Chinese-born American historian (1930–2021)

Yu Ying-shih (余英時; 22 January 1930 – 1 August 2021) was a Chinese-born American historian, sinologist, and the Gordon Wu '58 Professor of Chinese Studies, Emeritus, at Princeton University. He was known for his mastery of sources for Chinese history and philosophy, his ability to synthesize them on a wide range of topics, and for his advocacy for a new Confucianism. He was a tenured professor at Harvard University and Yale University before his time at Princeton.

He was the elder brother of philosopher, educator, and university president Paul Yu.

== Early life ==
Yu's father, who had studied at Harvard, taught history in Tianjin, and at the start of the second Sino-Japanese War sent him to live with his aunt from 1937 through 1946 in rural Anhui province, where they would be safe from Japanese invasion. He later recalled that "although rujia 儒家 [Confucian] culture was in a degenerate state, it nevertheless controlled the activities of daily life: by and large, all interpersonal relationships—from marriage and funeral customs to seasonal festivals—adhered to the rujia norms, supplemented by Buddhist and Daoist beliefs and practices." Wartime shortages meant that sometimes the family had no money for rice, forcing them to eat potatoes. "I hate potatoes," he later told an interviewer. The situation was too chaotic for him to attend school, so he read whatever material he could find, for instance, his aunt's popular novels.

== Academic career ==
In 1949, he enrolled in Yenching University, but shortly came to Hong Kong for reunion with his family. He then studied in the newly founded New Asia College, later incorporated into Chinese University of Hong Kong. The founders of New Asia College, which Yu joined as a student, were staunchly anti-Communist, rejected the iconoclastic New Culture Movement but did not see Western liberal thought as the alternative. Yu studied with Ch'ien Mu, a scholar rooted in traditional Chinese philosophy, and became the first graduate of the college.

Yu came to Harvard University in the United States to pursue his PhD in Chinese history. He then taught at various universities including University of Michigan, Harvard, Yale University and Princeton University. As Yale historian Jonathan Spence commented, Yu is one of the few people to have been tenured at these three Ivy League universities. In 1973, he went back to his alma mater, New Asia College, as its Head of college and also the Pro Vice-Chancellor of University for two years, before returning to Harvard. In 1977, he moved to Yale to take up the position of Charles Seymour Professor in Chinese History. He then moved to Princeton in 1987 to be Professor of East Asian Studies until his retirement.

In 1974, he was elected as a Fellow at Academia Sinica, and has kept this position until his death. In the 1970s, he became one of the members of the school board of New Asia Middle School. When asked later why he had moved to Princeton he said: "They had a really interesting library", probably meaning the East Asian Library and the Gest Collection. He retired from Princeton in 2001.

He died at his home in Princeton, New Jersey during his sleep on 1 August 2021.

Extracted data:
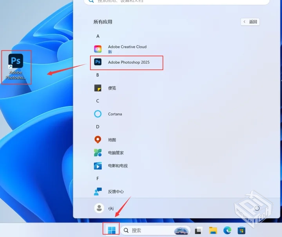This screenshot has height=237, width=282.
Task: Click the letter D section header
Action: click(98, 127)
* * *
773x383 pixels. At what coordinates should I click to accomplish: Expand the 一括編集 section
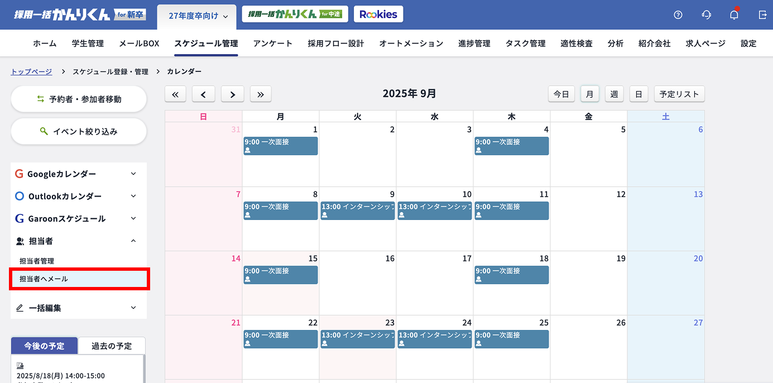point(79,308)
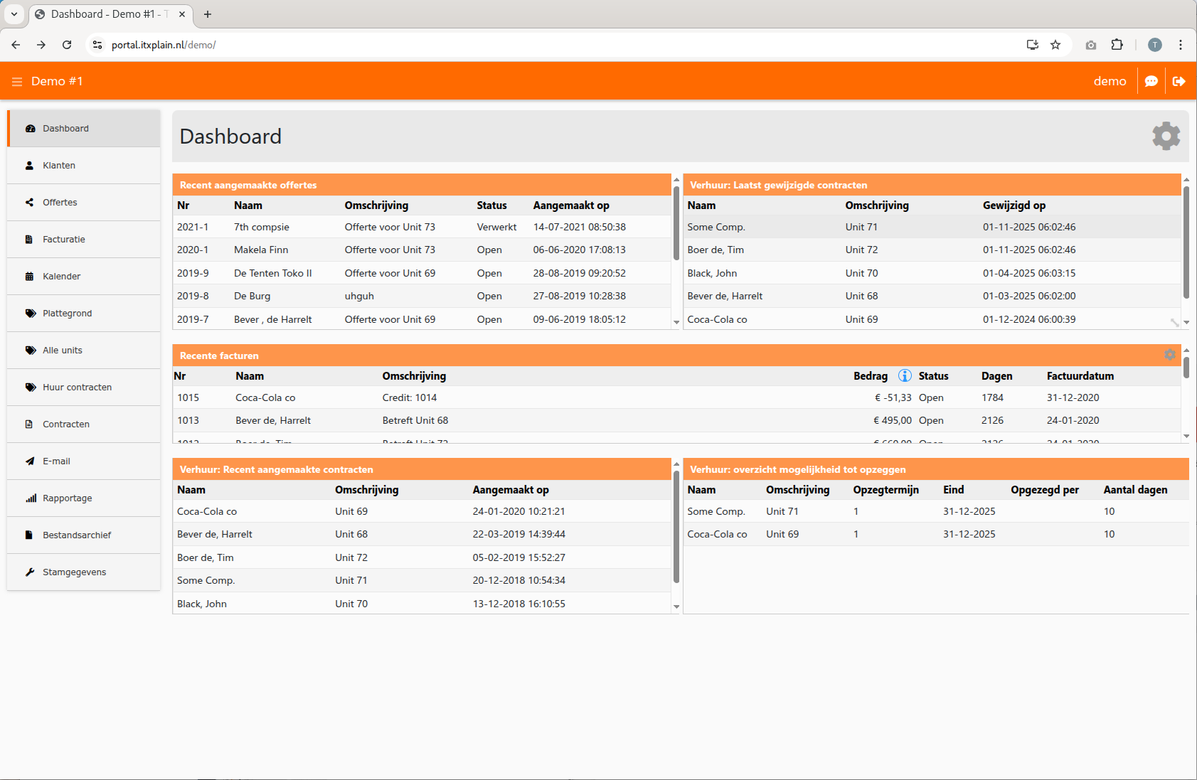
--
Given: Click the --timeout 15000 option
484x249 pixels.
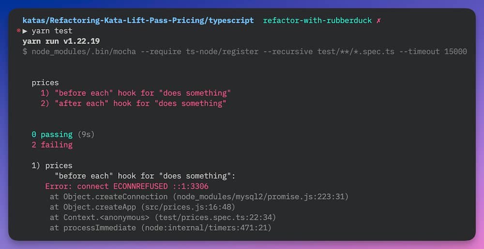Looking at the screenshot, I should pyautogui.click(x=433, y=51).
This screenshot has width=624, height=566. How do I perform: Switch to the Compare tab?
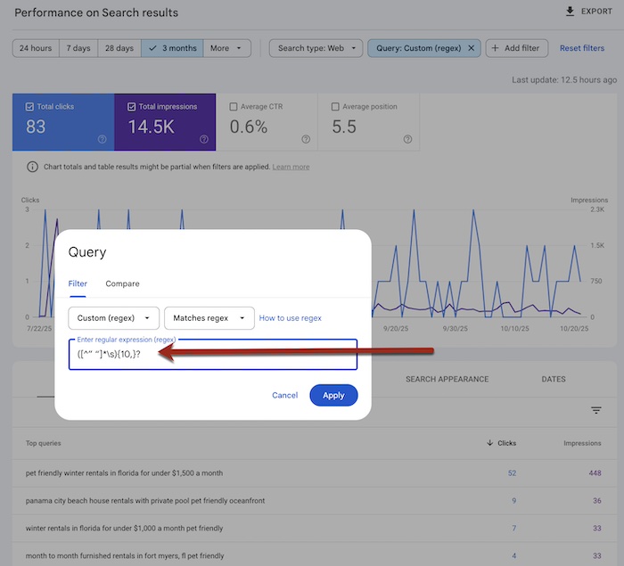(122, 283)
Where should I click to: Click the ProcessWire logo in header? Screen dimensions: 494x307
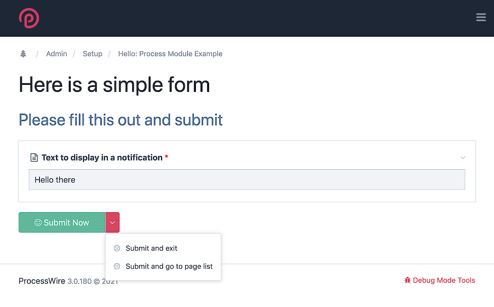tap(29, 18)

The problem: Reproduce word for word the stretch of the Yu Ying-shih text from "Yu Ying-shih (余英時;" through "president Paul Yu.".

Exercise response:
Yu Ying-shih (余英時; 22 January 1930 – 1 August 2021) was a Chinese-born American historian, sinologist, and the Gordon Wu '58 Professor of Chinese Studies, Emeritus, at Princeton University. He was known for his mastery of sources for Chinese history and philosophy, his ability to synthesize them on a wide range of topics, and for his advocacy for a new Confucianism. He was a tenured professor at Harvard University and Yale University before his time at Princeton.

He was the elder brother of philosopher, educator, and university president Paul Yu.